OBJECTIFS -
1 > Pour chaque affirmation, dites par oui ou par non si elle concorde avec le texte sur Cyrano de Bergerac, et citez les mots du texte qui tranchent. (a) Savinien est né à Paris en mars 1619. (b) Son grand-père était écuyer. (c) Savinien avait deux sœurs.
2 > Prolongez le texte sur Cyrano de Bergerac en reprenant après sa dernière phrase.

SOURCE -

·····

Qui est le véritable Cyrano de Bergerac ?

Savinien de Cyrano de Bergerac et de Manières est né à Paris dans le 2è arrondissement (quartier actuel des Halles) en mars 1619. « De Bergerac » et « De Manières » proviennent de fiefs que la famille détenait en vallée de Chevreuse. Savinien a quatre frères et une sœur. Son grand père était marchand vendeur de poissons de mer pour le Roi. Son père Abel de Cyrano était écuyer en 1636. Savinien passe une enfance à la campagne et gardera le nom de Bergerac afin d’entrer plus facilement dans les Cadets de Gascogne.

·····

ENREGISTREMENTS FOURNIS -

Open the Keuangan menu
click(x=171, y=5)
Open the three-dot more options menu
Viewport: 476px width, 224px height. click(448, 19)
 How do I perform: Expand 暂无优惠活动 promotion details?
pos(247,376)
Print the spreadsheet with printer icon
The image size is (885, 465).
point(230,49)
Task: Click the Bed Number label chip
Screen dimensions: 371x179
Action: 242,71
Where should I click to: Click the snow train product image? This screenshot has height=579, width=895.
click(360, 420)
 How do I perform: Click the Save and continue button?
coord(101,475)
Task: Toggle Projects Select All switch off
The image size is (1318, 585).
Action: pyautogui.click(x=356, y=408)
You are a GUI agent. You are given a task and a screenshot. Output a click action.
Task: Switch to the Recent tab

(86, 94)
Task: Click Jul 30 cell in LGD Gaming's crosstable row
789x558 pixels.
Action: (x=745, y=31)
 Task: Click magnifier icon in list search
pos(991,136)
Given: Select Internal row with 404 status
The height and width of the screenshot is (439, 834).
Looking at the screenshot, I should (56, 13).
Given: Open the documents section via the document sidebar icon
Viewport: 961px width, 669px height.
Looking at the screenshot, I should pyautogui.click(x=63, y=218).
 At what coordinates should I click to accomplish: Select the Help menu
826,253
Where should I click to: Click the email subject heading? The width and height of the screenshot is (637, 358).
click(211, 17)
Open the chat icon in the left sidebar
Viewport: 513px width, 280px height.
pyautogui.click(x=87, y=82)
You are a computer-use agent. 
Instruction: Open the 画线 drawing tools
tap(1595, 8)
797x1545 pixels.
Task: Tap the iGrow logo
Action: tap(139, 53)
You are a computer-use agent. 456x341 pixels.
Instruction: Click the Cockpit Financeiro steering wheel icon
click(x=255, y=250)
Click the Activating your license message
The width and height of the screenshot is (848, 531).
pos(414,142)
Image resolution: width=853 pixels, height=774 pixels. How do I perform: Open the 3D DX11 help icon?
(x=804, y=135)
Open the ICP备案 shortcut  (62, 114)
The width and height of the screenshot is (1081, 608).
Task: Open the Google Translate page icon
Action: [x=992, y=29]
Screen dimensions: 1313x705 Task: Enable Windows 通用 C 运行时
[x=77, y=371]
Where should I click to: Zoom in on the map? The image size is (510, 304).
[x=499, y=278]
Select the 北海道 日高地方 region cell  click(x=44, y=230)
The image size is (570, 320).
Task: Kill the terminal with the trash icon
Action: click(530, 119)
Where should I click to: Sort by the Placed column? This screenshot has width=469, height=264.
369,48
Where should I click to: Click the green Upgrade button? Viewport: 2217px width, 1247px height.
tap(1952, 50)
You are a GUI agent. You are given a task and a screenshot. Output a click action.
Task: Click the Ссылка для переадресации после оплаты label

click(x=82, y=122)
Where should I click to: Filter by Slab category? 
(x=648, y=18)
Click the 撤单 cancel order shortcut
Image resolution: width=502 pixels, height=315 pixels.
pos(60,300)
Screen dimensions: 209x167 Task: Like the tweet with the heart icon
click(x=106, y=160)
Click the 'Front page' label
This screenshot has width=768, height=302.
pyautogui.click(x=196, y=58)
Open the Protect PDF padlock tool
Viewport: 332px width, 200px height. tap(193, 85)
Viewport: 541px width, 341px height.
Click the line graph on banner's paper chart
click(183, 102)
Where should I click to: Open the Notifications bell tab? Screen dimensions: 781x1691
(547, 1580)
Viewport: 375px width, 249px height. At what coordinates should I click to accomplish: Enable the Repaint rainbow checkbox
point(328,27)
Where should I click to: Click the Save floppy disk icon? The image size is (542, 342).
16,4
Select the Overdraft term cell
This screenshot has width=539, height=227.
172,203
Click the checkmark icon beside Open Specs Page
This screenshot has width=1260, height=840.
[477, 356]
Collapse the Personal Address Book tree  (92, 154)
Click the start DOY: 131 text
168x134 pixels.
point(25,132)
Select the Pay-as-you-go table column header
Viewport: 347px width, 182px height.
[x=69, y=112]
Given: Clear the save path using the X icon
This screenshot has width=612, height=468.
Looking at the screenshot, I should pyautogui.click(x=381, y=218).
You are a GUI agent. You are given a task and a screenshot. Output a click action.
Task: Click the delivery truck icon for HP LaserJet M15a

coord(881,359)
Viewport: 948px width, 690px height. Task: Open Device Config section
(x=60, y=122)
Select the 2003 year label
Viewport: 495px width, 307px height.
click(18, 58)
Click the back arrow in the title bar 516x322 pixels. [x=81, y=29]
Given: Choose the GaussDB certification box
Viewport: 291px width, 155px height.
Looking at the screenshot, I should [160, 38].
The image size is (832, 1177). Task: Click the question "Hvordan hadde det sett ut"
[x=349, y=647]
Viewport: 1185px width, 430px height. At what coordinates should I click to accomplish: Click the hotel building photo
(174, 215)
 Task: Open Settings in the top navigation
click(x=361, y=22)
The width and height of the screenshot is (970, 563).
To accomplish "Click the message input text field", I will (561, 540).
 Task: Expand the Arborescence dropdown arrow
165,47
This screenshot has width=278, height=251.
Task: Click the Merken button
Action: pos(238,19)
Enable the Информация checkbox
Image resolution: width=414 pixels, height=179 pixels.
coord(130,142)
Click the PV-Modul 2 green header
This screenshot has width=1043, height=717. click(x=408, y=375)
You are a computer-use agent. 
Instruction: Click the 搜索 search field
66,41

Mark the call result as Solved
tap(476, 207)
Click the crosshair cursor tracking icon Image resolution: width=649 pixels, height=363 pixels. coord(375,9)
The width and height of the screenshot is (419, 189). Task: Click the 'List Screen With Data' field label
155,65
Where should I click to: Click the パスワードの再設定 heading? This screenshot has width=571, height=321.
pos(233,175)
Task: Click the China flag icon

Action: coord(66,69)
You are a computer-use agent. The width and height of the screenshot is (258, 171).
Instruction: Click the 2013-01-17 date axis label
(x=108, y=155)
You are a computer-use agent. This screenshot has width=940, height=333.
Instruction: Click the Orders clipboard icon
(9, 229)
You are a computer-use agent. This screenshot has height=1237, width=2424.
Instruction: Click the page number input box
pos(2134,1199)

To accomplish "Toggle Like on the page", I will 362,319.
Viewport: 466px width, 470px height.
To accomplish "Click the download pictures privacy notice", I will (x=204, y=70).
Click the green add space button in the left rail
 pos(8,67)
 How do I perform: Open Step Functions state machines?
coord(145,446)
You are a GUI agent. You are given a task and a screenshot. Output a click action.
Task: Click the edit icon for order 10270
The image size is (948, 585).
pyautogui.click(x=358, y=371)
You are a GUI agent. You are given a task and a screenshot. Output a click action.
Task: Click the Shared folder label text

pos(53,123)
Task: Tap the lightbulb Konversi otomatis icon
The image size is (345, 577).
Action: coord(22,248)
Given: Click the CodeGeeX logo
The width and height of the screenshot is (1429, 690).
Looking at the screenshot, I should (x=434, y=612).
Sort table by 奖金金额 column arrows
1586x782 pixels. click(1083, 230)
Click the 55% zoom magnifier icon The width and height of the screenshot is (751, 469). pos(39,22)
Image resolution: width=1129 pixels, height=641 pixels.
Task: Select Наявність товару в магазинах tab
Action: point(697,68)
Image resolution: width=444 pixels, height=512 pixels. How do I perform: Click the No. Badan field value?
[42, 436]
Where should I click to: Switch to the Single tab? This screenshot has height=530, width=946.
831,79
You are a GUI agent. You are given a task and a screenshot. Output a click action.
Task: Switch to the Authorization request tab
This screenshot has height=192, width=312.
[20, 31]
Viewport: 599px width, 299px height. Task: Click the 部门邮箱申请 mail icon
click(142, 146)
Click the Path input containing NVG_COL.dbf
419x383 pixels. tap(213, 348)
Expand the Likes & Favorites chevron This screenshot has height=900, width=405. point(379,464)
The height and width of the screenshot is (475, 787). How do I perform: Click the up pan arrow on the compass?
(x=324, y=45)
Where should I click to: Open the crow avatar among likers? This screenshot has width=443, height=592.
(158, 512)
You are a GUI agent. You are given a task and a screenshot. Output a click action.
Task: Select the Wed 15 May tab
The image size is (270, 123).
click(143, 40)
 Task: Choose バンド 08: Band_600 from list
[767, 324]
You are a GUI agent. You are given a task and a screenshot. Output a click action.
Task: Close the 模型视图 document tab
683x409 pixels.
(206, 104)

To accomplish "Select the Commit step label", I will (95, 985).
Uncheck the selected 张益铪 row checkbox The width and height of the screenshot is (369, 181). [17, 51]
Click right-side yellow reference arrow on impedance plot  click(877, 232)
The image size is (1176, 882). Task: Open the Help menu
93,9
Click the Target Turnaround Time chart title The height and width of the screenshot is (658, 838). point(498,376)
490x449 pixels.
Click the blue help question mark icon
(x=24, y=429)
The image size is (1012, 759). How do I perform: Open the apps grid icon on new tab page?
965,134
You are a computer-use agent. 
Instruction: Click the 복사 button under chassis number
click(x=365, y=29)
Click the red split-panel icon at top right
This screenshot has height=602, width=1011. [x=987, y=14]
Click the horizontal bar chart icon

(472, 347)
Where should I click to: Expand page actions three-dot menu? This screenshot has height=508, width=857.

·····

RÉPONSES -
1 >
(a) Oui : « est né à Paris dans le 2è arrondissement (quartier actuel des Halles) en mars 1619 ».
(b) Non : « Son grand père était marchand vendeur de poissons de mer pour le Roi ».
(c) Non : « Savinien a quatre frères et une sœur ».

2 >
En 1631, Savinien revient à Paris pour faire ses études au Collège de Clermont. Ne poursuivant pas dans l’enseignement supérieur, il s’engage comme fantassin chez les Cadets de Gascogne, sous Louis XIII. Attitude curieuse puisque c’est à l’opposé de son caractère : peut-être n’avait-il plus de vivres ? peut-être avait-il eut des démêlés avec la justice ? Bien qu’il soit adroit tireur, ses blessures de guerre sont nombreuses (coups de mousquet, coups d’épée). Il participe à la Fronde, d’abord contre les Bourbons, puis il soutient le cardinal Mazarin même si Savinien est rétif à toute autorité. Tous deux sortis de chez les Jésuites, le cardinal reconnait en Savinien un esprit original. Soldat lors de la guerre de Trente Ans contre les Espagnols, il sert ensuite le roi de France Louis XIV.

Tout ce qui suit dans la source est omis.